L’arbre à soucis

Un jour, j’ai retenu les services d’un menuisier pour m’aider à restaurer ma vieille grange. Après avoir terminé une dure journée au cours de laquelle une crevaison lui avait fait perdre une heure de travail, sa scie électrique avait rendu l’âme, et pour finir, au moment de rentrer chez lui, son vieux fourgon refusait de démarrer.

Je le reconduisis chez lui et il demeura froid et silencieux tout au long du trajet. En arrivant, il m’invita à rencontrer sa famille. Comme nous marchions le long de l’allée qui conduisait à la maison, il s’arrêta brièvement à un arbre, en touchant le bout des branches. Lorsqu’il ouvrit la porte d’entrée, une étonnante transformation se produisit.
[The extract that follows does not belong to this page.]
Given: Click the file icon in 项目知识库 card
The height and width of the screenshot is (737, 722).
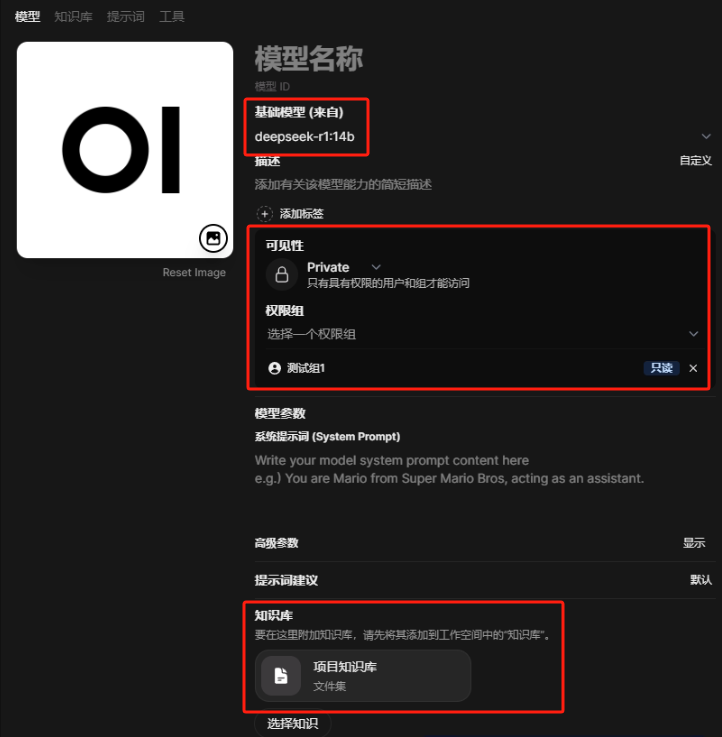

Son visage devint rayonnant, il caressa ses deux enfants et embrassa sa femme. Il me raccompagna à ma voiture, en passant près de l’arbre. La curiosité s’empara de moi et je lui demandai pourquoi il en avait touché les branches, un peu plus tôt.
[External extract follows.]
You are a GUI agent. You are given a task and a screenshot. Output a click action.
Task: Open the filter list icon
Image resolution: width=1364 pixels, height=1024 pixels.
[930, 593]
« C’est mon arbre à soucis », me répondit-il. « Je sais que je ne peux éviter les problèmes, les soucis et les embûches qui traversent mes journées, mais il y a une chose dont je suis certain : ceux-ci n’ont aucune place dans la maison avec ma femme et mes enfants. Alors, je les accroche à mon arbre à soucis tous les soirs lorsque je rentre à la maison. Et puis, je les reprends le matin. » Ce qu’il y a de plus drôle », sourit-il, « c’est que lorsque je sors de la maison le matin pour les reprendre, il y en a beaucoup moins que la veille lorsque je les avais accrochés ».
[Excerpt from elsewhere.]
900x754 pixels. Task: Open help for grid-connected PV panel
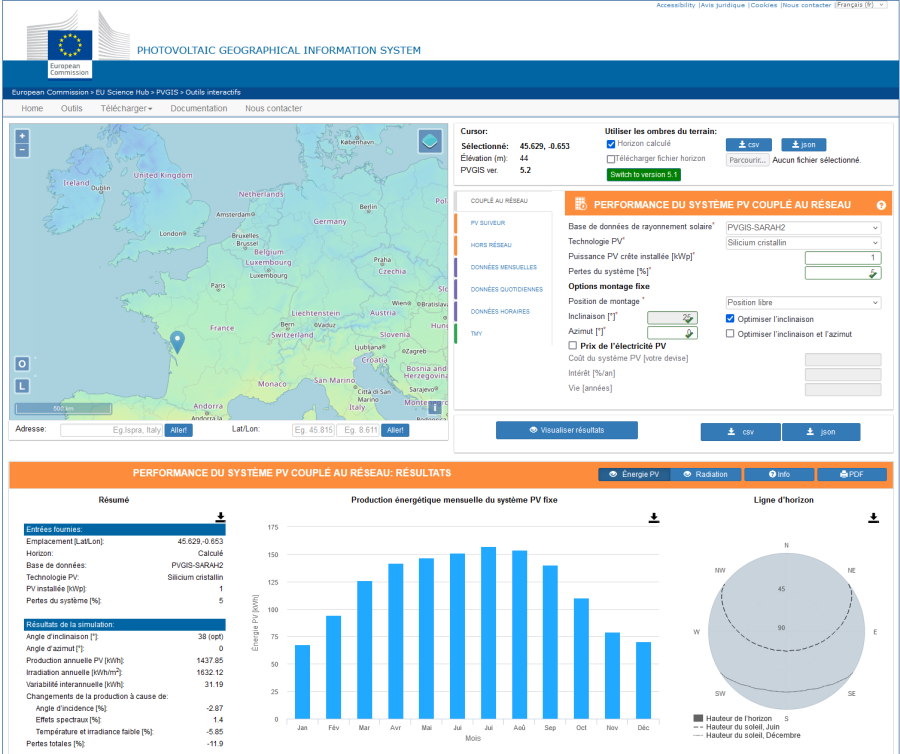881,205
Cette histoire transmise, il y a quelques années, par une lectrice mérite notre attention. Qui d’entre nous n’a aucun souci ? C’est quotidiennement que, pour diverses raisons, nous avons de quoi nous tracasser. Comme pour nous empêcher de vivre et d’être pleinement heureux.

Et si l’on prenait le temps de hiérarchiser ses soucis, histoire de ne pas transformer en montagne ce qui n’est bien souvent qu’une taupinière ? Et, plus profondément, si l’on décidait de vivre la confiance ? Confiance en soi, pour certains... Pour d’autres, confiance en Dieu : « Jette ton fardeau, mets le sur le Seigneur, il te réconfortera » nous dit le psalmiste.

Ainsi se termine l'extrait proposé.